I admit I’m afraid of most everything, snakes, spiders, ticks and Costco. I think about the stacked up merchandise falling down on my head during an earthquake. Besides earthquakes, heights and deep water rank at the top of my fright list. Since bridges are often high and have water flowing underneath them, I’m not fond of driving over them. Perhaps jumping rope in childhood scarred my psyche. Remember the insidious jump roping ditty, “London Bridge is falling down?”
Some psychologists claim the way to overcome your fears is to repeatedly do the thing you’re most afraid of. My experiences with crossing bridges have only increased my paranoia.
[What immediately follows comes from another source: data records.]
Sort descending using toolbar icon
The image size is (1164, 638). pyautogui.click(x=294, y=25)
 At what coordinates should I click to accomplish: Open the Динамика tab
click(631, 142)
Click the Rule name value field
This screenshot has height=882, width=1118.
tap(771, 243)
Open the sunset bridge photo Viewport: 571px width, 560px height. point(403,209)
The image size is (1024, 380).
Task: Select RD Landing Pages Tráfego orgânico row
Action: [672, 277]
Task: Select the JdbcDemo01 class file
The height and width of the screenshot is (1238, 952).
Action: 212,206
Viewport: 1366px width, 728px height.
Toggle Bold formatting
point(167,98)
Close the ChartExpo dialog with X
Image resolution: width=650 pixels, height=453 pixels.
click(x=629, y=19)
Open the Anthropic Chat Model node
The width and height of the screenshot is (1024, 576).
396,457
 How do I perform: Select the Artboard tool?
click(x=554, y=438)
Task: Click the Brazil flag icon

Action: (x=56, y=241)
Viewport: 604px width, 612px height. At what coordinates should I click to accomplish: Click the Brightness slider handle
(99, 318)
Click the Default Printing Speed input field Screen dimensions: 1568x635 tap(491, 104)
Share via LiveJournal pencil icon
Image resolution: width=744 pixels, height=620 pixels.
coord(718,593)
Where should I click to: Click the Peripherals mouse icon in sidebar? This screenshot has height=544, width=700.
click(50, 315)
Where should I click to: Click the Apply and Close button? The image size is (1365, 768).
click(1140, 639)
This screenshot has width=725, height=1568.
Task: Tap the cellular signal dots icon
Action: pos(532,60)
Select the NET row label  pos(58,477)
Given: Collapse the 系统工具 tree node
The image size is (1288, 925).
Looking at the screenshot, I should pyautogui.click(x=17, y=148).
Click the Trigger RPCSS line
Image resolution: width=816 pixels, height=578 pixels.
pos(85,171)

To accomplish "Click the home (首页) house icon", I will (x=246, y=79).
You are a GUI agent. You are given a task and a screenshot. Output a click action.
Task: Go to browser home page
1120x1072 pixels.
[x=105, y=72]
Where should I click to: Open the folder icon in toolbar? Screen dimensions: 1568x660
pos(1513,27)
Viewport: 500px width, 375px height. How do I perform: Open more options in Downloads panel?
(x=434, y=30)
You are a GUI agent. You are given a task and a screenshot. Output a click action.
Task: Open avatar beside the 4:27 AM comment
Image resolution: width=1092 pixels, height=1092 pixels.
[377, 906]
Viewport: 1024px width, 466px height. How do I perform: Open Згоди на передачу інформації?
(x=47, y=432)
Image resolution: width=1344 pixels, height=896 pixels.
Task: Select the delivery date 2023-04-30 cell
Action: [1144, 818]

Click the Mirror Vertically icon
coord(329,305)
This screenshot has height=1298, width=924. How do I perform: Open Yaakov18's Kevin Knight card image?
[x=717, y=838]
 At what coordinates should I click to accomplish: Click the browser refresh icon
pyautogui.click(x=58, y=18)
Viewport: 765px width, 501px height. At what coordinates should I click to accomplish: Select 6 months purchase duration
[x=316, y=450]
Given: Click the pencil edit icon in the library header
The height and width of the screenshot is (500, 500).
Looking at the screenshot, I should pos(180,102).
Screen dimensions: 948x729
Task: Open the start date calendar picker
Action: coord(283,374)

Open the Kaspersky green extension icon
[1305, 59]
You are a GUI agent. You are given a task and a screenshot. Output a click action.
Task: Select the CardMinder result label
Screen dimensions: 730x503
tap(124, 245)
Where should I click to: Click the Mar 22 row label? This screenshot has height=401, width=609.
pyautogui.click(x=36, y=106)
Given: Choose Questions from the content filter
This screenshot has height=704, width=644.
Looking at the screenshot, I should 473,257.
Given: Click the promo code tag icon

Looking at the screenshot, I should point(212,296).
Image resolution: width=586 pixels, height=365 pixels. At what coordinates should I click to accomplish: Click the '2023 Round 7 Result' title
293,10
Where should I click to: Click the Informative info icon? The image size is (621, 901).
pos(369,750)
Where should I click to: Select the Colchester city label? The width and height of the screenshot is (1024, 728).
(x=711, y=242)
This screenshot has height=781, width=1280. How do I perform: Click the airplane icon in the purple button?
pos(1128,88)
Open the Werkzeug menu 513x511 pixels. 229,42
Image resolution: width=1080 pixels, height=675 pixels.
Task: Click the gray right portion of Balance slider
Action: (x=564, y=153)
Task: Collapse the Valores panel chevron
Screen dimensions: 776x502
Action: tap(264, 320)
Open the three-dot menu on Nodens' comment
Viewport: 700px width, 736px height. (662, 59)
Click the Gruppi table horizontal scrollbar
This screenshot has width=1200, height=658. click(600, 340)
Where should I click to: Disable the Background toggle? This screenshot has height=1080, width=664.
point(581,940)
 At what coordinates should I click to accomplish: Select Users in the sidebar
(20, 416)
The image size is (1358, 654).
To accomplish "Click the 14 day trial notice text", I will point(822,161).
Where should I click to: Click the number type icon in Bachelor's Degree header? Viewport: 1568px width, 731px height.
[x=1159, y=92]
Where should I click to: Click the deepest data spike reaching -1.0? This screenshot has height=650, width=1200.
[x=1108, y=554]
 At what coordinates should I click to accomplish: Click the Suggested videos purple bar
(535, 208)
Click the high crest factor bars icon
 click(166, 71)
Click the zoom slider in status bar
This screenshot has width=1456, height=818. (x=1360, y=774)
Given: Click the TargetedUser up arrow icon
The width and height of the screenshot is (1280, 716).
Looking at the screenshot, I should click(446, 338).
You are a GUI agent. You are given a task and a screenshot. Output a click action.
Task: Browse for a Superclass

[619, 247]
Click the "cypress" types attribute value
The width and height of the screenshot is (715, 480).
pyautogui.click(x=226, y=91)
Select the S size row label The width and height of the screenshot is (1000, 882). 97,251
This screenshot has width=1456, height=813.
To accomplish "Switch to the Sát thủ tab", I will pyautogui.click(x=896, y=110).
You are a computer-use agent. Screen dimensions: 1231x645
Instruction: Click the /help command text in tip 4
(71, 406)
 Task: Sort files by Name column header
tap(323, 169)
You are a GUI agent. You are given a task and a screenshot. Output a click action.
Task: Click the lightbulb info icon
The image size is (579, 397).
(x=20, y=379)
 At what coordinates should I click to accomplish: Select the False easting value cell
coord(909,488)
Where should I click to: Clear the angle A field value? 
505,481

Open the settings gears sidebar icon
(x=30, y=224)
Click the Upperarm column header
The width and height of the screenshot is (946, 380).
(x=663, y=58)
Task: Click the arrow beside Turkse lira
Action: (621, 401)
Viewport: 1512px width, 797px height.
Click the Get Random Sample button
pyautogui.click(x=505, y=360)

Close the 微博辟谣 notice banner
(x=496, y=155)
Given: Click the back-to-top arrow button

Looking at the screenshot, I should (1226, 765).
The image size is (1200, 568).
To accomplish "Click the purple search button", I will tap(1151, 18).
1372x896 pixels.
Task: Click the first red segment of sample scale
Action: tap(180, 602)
For example, my car’s engine blew up in the middle of Portland, Oregon’s highest bridge. I had forgotten my cell phone, but anyway, I hear they emit dangerous rays. I was forced to walk on a teensy-weensy sidewalk with only a flimsy railing between me and the Willamette River. The bridge shook as cars and trucks whizzed past me. My heart beat a crazy rhumba beat and my body did the chicken dance. I focused on the end of the bridge. “You can make it,” I told myself in between praying and doing deep breathing Lamaze exercises.
Did this event prepare me for my next hair-raising bridge confrontation? Hardly. I found out even lower bridges can be hazardous. For starters, I was driving an unfamiliar company truck with a stick shift. For fortification, I’d picked up a Starbuck’s espresso. The health jury was touting the benefits of coffee that week. As I drove over the Glen Jackson Bridge, the coffee made a return trip into my throat coupled with stomach acid.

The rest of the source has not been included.